Pronounced om, as in home, Om is the most sacred word of the Vedas and may be compared to the Word referred to by St. John in the opening of the Fourth Gospel: “In the beginning was the Word, and the Word was with God, and the Word was God.”
According to Hindu philosophy, the whole of this universe has name and form (namarupa) as the conditions of its manifestation. (The form is its outer crust, of which the name or idea is the inner essence or kernel. The name is inseparable from a word or sound.)

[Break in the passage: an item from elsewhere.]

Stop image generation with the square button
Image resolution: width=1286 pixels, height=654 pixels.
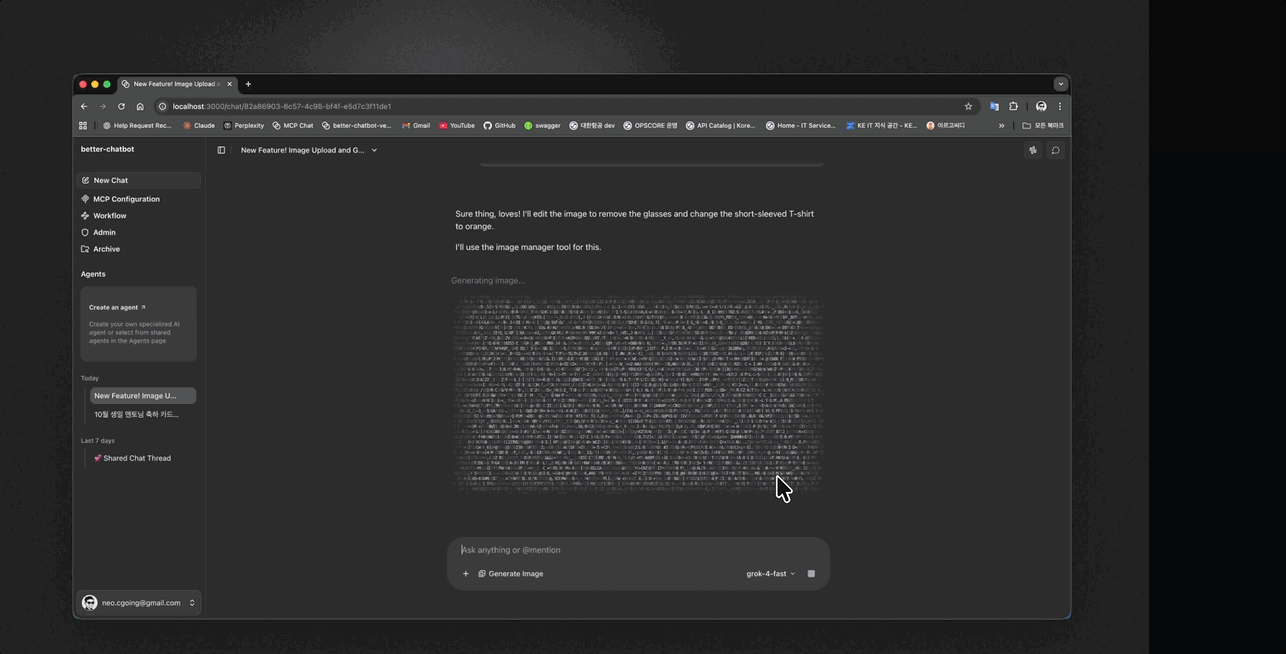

The universe perceived by the five senses is the form, behind which stands the eternal, inexpressible Sphota, the Word or Logos. This eternal Sphota, the essential, beginningless material of all ideas or names, is the power through which the Lord creates the universe;
nay, the Lord first becomes conditioned as the Sphota by His own maya and then evolves Himself as the more concrete sense-perceived universe.
The symbol of the Sphota is Om, also written Aum. Since a word is inseparable from its idea, Om and the eternal Sphota are inseparable. Therefore the eternal Om is the mother or source of all names and forms, and hence is the holiest of all holy words.
There may be other words to denote the eternal and inexpressible Sphota; but the Hindus contend that Om is a unique word and uniquely apposite.
The Sphota is the material or foundation of all sounds or words, which are inseparable from names or ideas; yet it is not any definite, fully formed word. That is to say, if all the peculiarities that distinguish one word from another be removed,
Then what remains will be the Sphota, or Om. Therefore Om is called the Nada-Brahman, the Sound-Brahman... It is the symbol both of the Personal God (in His aspect of Creator, Preserver, and Destroyer [A, U, and M]) and of Impersonal Reality.